Being undamaged chalk, the streams hereabouts always flow clear and cold, and away from some of the association waters that are stocked, are in the main part entirely wild (though don’t scorn the prolific (AAPPMA) association waters, which are very lightly stocked and all hold wild trout, and sometimes grayling, and are never manicured to a vestige of their natural states so as to make your casting easier). It’s not bitterness, because I don’t care anymore, here in France, but it is regret, because we had it all in England, maybe throughout the last century.

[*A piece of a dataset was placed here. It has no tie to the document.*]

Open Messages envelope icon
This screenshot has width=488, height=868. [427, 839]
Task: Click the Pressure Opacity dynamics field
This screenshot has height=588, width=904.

I really enjoyed seeing all the reactions of visitors to the various streams hereabouts. Gavin Walsh was stunning; a true hunter/fly fisher, who caught an unprecedented seven magnificent trout from la Ternoise, up and downstream of the house. This one was among them: typical, almost sea-trout qualities of the beautiful Ternoise fish: When he came back home I could hardly believe what I was hearing of his incredible day. Seven, that’s not possible on Ternoise. I have twice caught six, but these in sessions during blue winged olives hatches, and at other times been happy with one or two and to avoid the blank! French internationals walk off here with less.
I fished a few short sessions in my new-found paradise, with Tom Bell’s line and the Streamflex, both two weights, along with Tom Speak’s fly. There is a seam beneath the old mill and are there thirty fish like this on that seam? Maybe more. It doesn’t get better, anywhere, on the chalk.
What a season it has been; for me, mostly in France, though with a fabulous period during the spring on the Eden and feeders, along with Lawrence and Neil, and some particularly big trout. But it has been an eye-opener too; absorbing some of the contrast between the state of English rivers and those on the continent. Indeed, on returning to Cumbria, one of the first things I hear is of a slurry ‘spill’ on the Dacre beck, with massive fish kill and the usual EA reaction of taking extreme care not to upset the farmers. Pathetic, and quite simply wrong. Our children are going to look back on this and judge us. Were we really so weak? There’s the collapse, right there.